Undergraduate students were all in awe of him, but I got the impression that he did not particularly enjoy teaching them (Unlike other professors, however, he did not try to delegate that part of his responsibilities to his assistants). He seemed to have a good relationship with his graduate students.

In his class on compiler construction, he seemed more engaged (the students were already a bit more experienced, and he was iterating the Oberon design at the time). I remember an exchange we had at the oral exam — he asked me to solve the "dangling ELSE" problem in Pascal. I proposed resolving the ambiguity through a refinement of the language grammar. He admitted that this would probably work, but thought it excessively complex and wondered where I got that idea, since he definitely had not taught it, so I confessed that I had seen the idea in the "Dragon Book" (sort of the competition to his own textbook). Ultimately, I realized that he just wanted me to change the language to require an explicit END, as he had done in Modula-2 and Oberon.

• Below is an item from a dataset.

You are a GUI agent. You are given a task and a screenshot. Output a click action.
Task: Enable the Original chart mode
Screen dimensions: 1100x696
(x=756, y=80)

Socially, he was fun to talk to, had a great store of computer lore, of course. He was also much more tolerant of "heresies" in private than in public, where he came across as somewhat dogmatic. Once, the conversation turned to Perl, which I did not expect him to have anything good to say about. To my surprise, he thought that there was a valid niche for pattern matching / text processing languages (mentioning SNOBOL as an earlier language in this niche).